Priorità al diritto-dovere di accudire il figlio minorenne, soprattutto se versa in gravi difficoltà di salute. In base a questo principio un detenuto, seppure condannato (in primo grado) per reati di mafia nell’ambito del processo “Eclissi” (l’inchiesta della Dda reggina che ha svelato le ingerenze della ’ndrangheta nel Municipio di San Ferdinando), Giuseppe Gioffrè, 36 anni, usufruirà del permesso «a poter visitare il figlio per due volte al mese, in date da concordarsi con la direzione della casa circondariale dove lo stesso è recluso, potendo trattenersi ogni volta per la durata di tre ore, viaggio escluso».

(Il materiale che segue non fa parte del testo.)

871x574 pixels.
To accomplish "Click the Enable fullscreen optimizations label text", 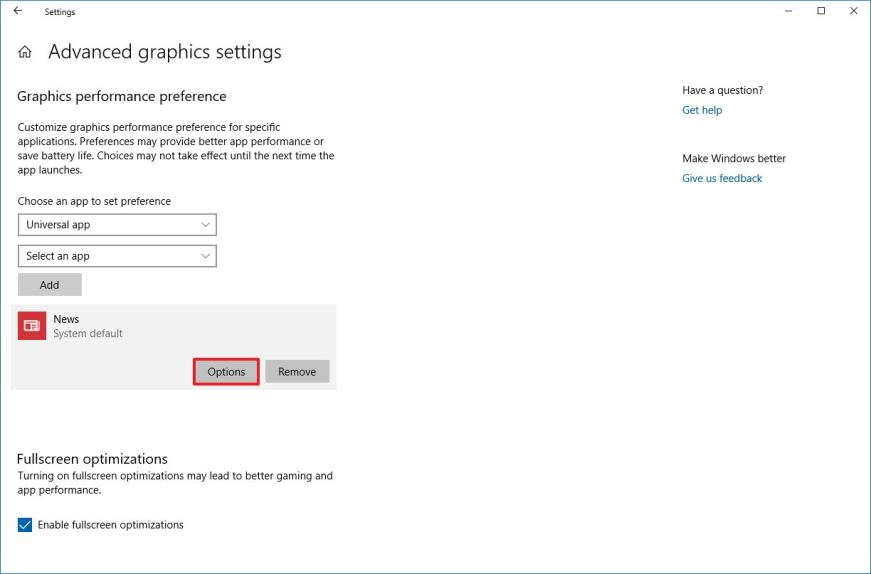I will point(110,525).
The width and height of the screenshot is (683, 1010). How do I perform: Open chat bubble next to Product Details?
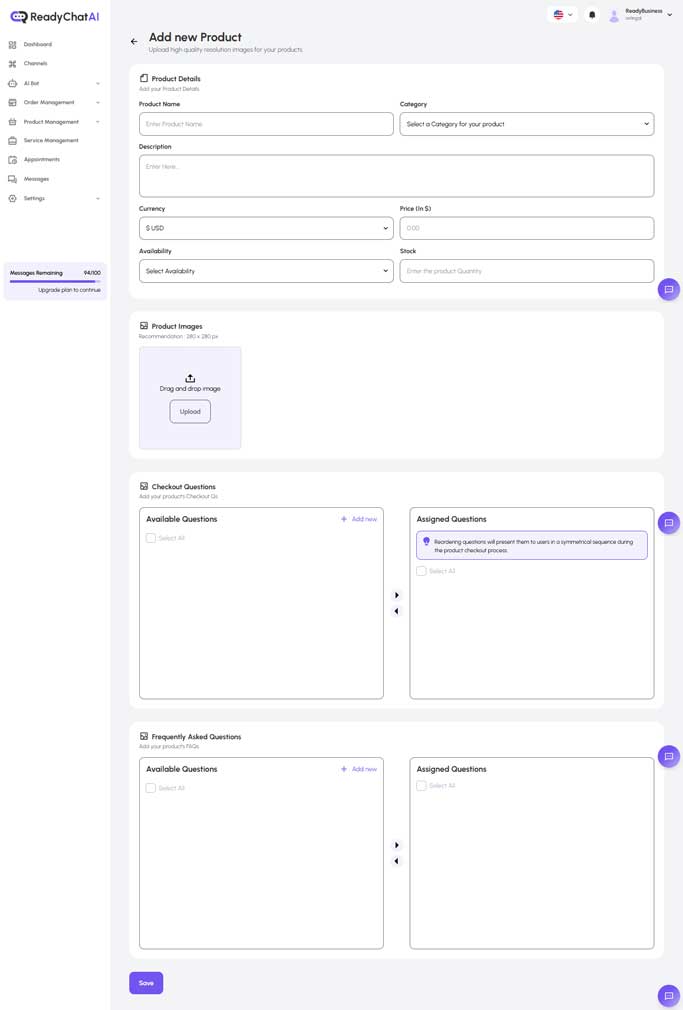669,290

A disporre l’autorizzazione a favore dell’uomo sono stati i giudici del Tribunale di sorveglianza di Reggio, che hanno accolto la richiesta avanzata dal legale di fiducia della famiglia Gioffrè, l’avvocato Giacomo Iaria.
Non è stato facile per la difesa risolvere questo iter, approfondito grazie a una voluminosa documentazione medica e dalle relazioni sociali che hanno attestato il problematico quadro familiare. Secondo il Magistrato di Sorveglianza, infatti, rilevato che «permangono le condizioni che hanno giustificato la concessione delle visite al figlio minore infermo; vista la peculiare patologia di cui è affetto il minore e alle concomitanti condizioni di difficoltà sul piano psicologico della moglie del detenuto sulla quale ricade il peso della gravosa situazione familiare» ed avendo accertato «le gravi condizioni di salute del figlio minore» come previsto dall’ordinamento penitenziario, «al fine di assicurare al ragazzino nel contesto dove la propria difficile quotidianità l'apporto di riferimento genitoriale di cui sarebbe diversamente privo» autorizza il detenuto a visitare il figlio. (fra.t.)